La commission salue ces initiatives, qui doivent être poursuivies et renforcées afin d'assurer la conciliation entre le mode de vie des populations amérindiennes et bushinenges et l'accomplissement par le parc amazonien de Guyane de ses missions de protection de l'environnement et de la biodiversité.

c) Concilier droit coutumier et droit écrit

Il est aujourd'hui difficile de prendre la mesure du droit coutumier en Guyane et de définir clairement ce qu'il recouvre dès lors qu'il est principalement oral et transmis de chef coutumier à chef coutumier.

Il serait utile de concrétiser un travail de recensement du droit coutumier et des traditions coutumières des populations amérindiennes et bushinenges en Guyane , en vue d' adapter les pratiques aux traditions coutumières . Par exemple, en matière de violences sexuelles, il est d'usage en droit français d'éloigner la victime du domicile familial pour la mettre en sécurité. Dans la tradition amérindienne toutefois, celui qui s'en va est celui qui a tort. De nouvelles solutions doivent donc être trouvées pour ne pas mettre la victime dans une situation d'autant plus difficile que non conforme aux modes de pensée traditionnels.

Proposition n° 39 : Engager un dialogue avec les autorités traditionnelles et coutumières en Guyane pour recenser les règles de droit coutumier.

2. La question frontalière

Les populations amérindiennes et bushinenges se distinguent également par leur appréhension des limites frontalières . Il s'agit en effet de communautés qui se sont originellement installées sans considération des frontières, parfois avant même que les frontières actuelles ne soient déterminées. Elles sont donc souvent réparties de part et d'autre des fleuves Oyapock et Maroni et ont entre elles des échanges permanents.

À cette situation de fait est toutefois venue se superposer l'existence de frontières, et donc de nationalités et de systèmes administratifs distincts de chaque côté des fleuves. Deux systèmes de pensées se heurtent ici : l'un traditionnel, où le fleuve n'est pas vécu comme une frontière mais comme un point de passage, à tel point que certains ont pu parler du fleuve comme de la « place du village », et l'autre reconnaissant l'existence et la matérialité d'une frontière entre deux États distincts. Les contraintes administratives peuvent rapidement apparaître incompréhensibles aux habitants du fleuve, qui depuis des siècles naviguent d'un côté à l'autre. Les modes de vie n'ont d'ailleurs pas changé. Mais sans visa, sans passage de la frontière par un point de passage officiel, les habitants du fleuve sont en permanence en marge de la légalité.

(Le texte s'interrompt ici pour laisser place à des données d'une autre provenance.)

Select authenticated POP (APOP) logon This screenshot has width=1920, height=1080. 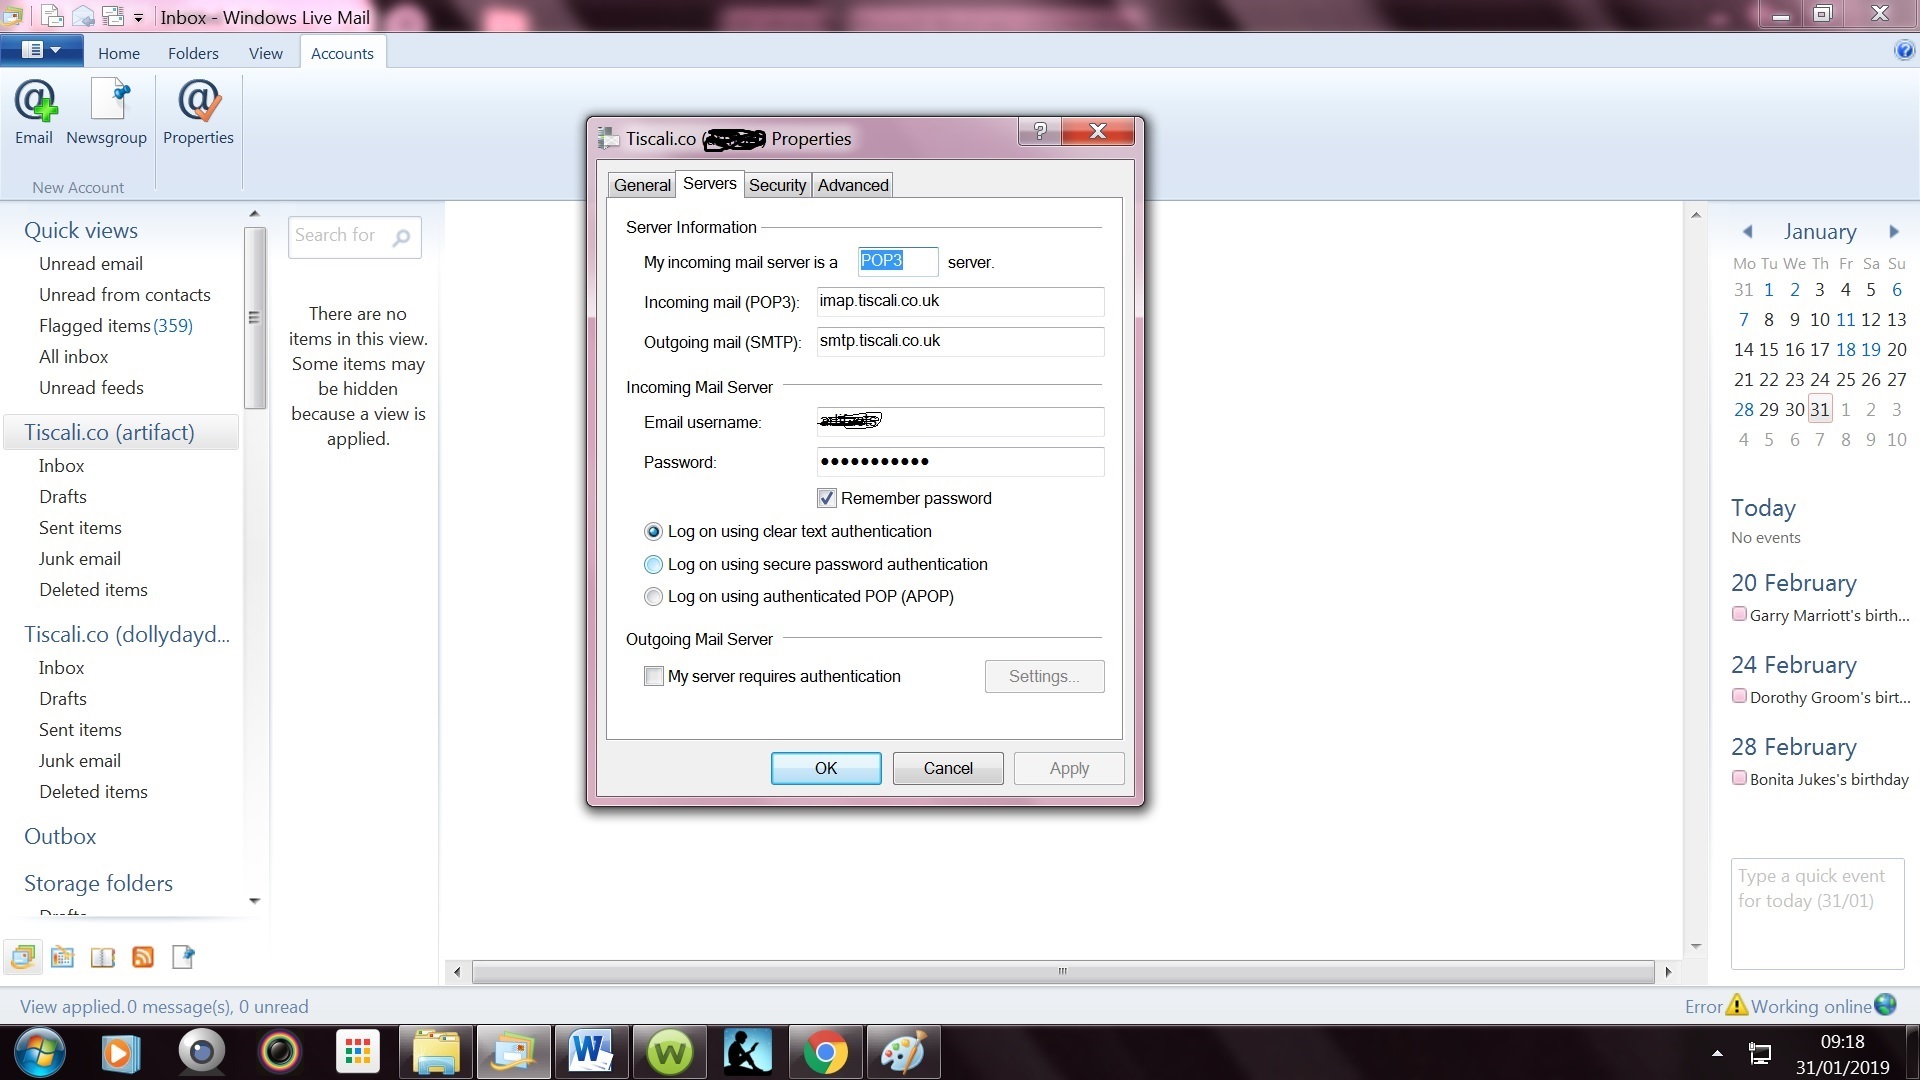pos(653,597)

La reconnaissance d'un statut de « frontalier » constitue une solution à cette problématique . Il permet aux personnes habitant de part et d'autre du fleuve de se déplacer d'un côté à l'autre sans avoir à demander de visa. Celles-ci bénéficient, dans une zone restreinte à quelques kilomètres de part et d'autre de la frontière, d'une sorte de visa permanent. Ce système de « carte frontalière » existe sur l'Oyapock entre la France et le Brésil . Il semble désormais nécessaire de négocier avec le Suriname pour la mise en place d'un système équivalent sur le Maroni .

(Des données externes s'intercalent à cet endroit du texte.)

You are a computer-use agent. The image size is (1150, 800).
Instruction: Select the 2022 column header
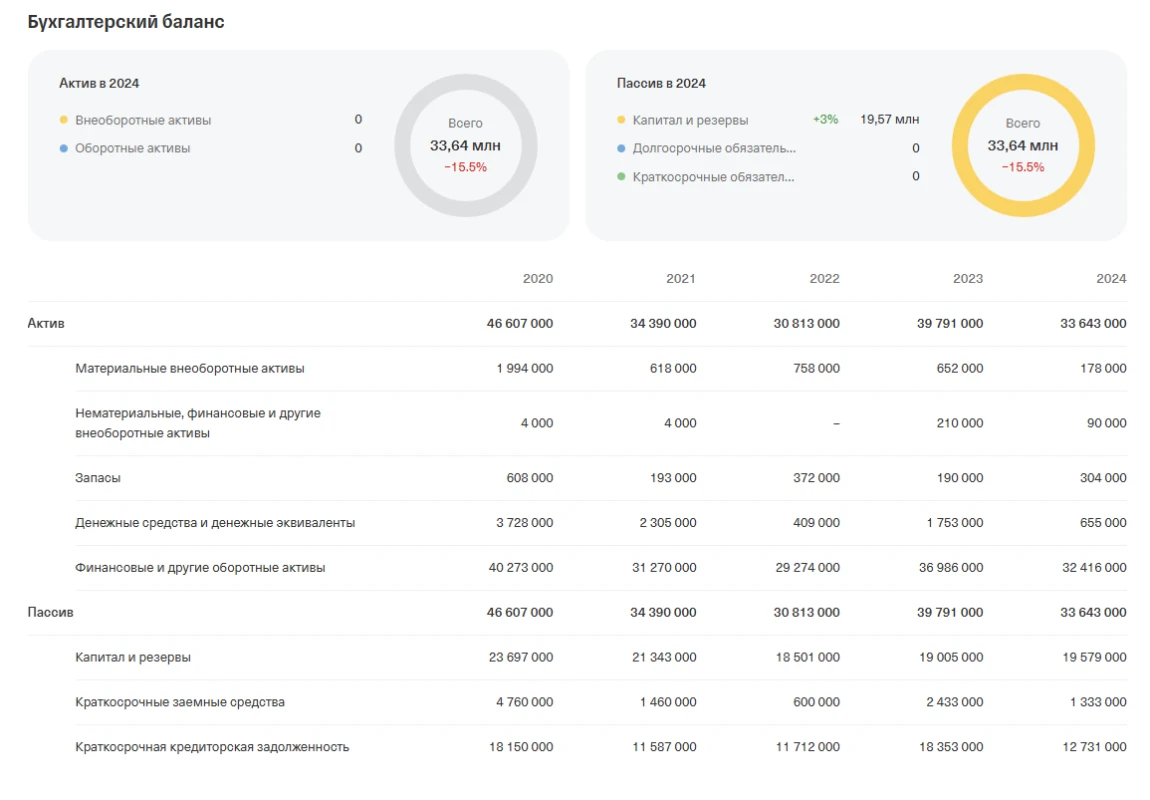pyautogui.click(x=824, y=279)
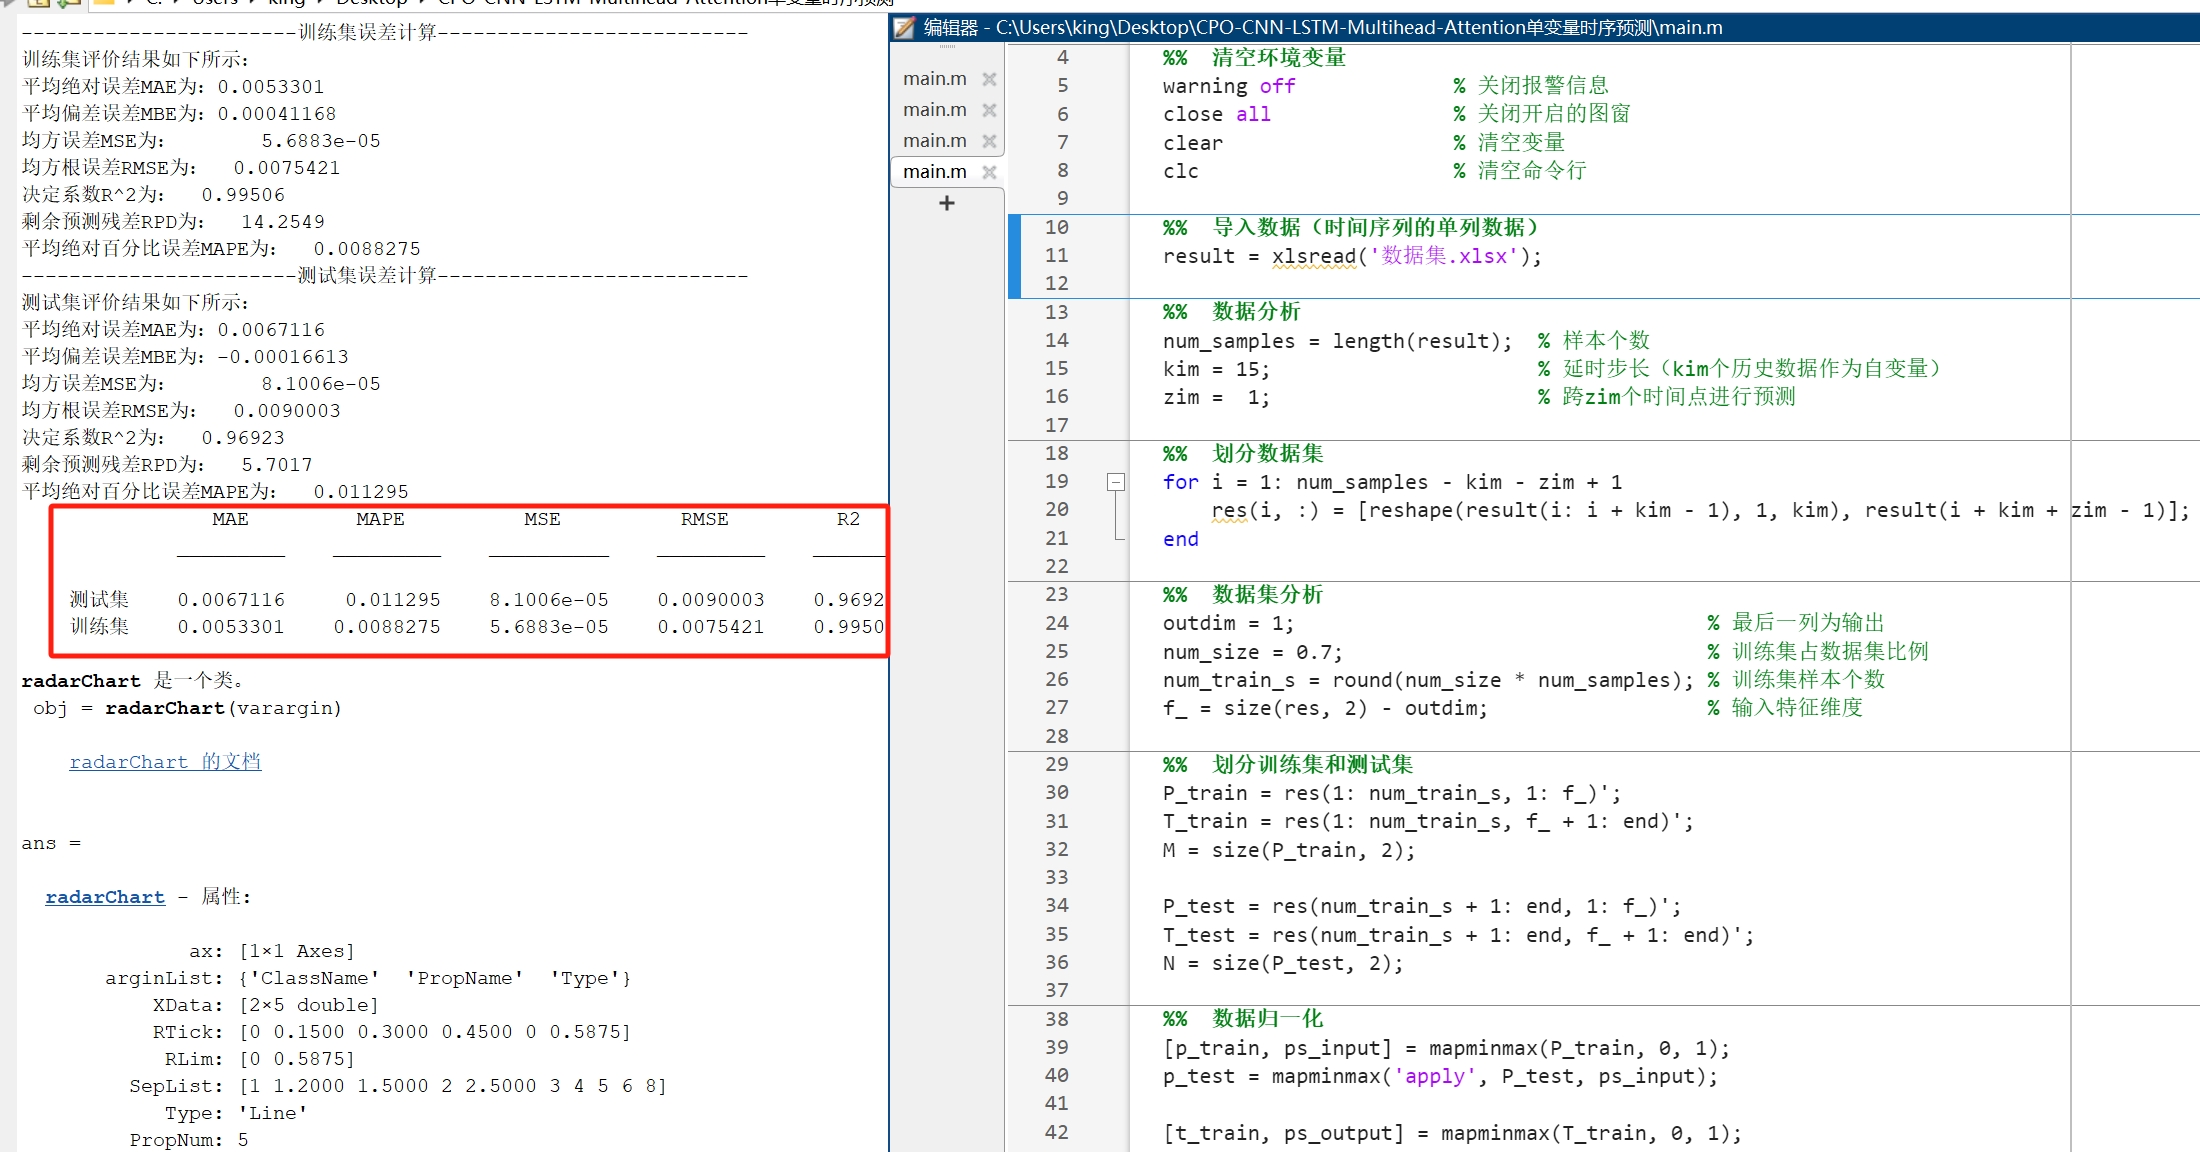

À défaut, les magistrats rencontrés en Guyane ont évoqué la possibilité d'aménager le droit français afin de reconnaître unilatéralement un statut de frontalier, et d'éviter la multiplication des procédures alors que les frontaliers viennent non pas s'installer en France, mais simplement faire les démarches de leur vie quotidienne avant de retourner au Suriname. La diplomatie étant toutefois régie par le principe de réciprocité, la préférence de la commission va à la première solution.

Proposition n° 40 :  Faire bénéficier les habitants du fleuve Maroni d'une « carte d'identité frontalière » favorisant leur passage entre la Guyane et le Suriname.

Plus largement, les populations du fleuve côté français fondent leur développement sur leurs échanges avec le reste de leur communauté, côté surinamais ou brésilien . L'exemple d'Awala-Yalimapo est à ce titre parlant. La commune, composée à 70 % de membres de la communauté kali'na, a de nombreux projets visant à faire reconnaître la culture amérindienne. Elle a notamment souhaité être labellisée village d'art et d'histoire, ce qui fut fait en 2013, et a cherché à intégrer à ce projet le village surinamais situé sur la rive opposée, Galibi. Malgré la validation du projet par le conseil du fleuve, instance de coordination entre la France et le Suriname, de nombreuses difficultés se sont élevées dans sa déclinaison : visas, financements, infrastructures de transport...

Les obstacles s'expliquent par le fait que le village de Galibi n'a quasiment aucune autonomie administrative car le Suriname est très centralisé. Les évolutions envisagées nécessitent donc l'approbation de l'État surinamais. Or, la commune française n'a ni les compétences, ni le dimensionnement nécessaire pour négocier avec un État. Il est toutefois inenvisageable pour cette commune de conduire des projets sans inclure les membres surinamais de leur communauté. Comme le souligne le maire de la commune, Jean-Paul Fereira, « Nous ne pouvons pas renoncer. Il s'agit de notre bassin de vie depuis des millénaires, à la base de notre développement. Il faut donc imaginer de nouvelles possibilités pour permettre aux entités de cohabiter et d'exister ». A par exemple été évoquée la possibilité de mettre en place entre la France et le Suriname une structure sur le modèle des groupements européens de coopération territoriale, qui peuvent exister entre les collectivités territoriales de deux États de l'Union européenne.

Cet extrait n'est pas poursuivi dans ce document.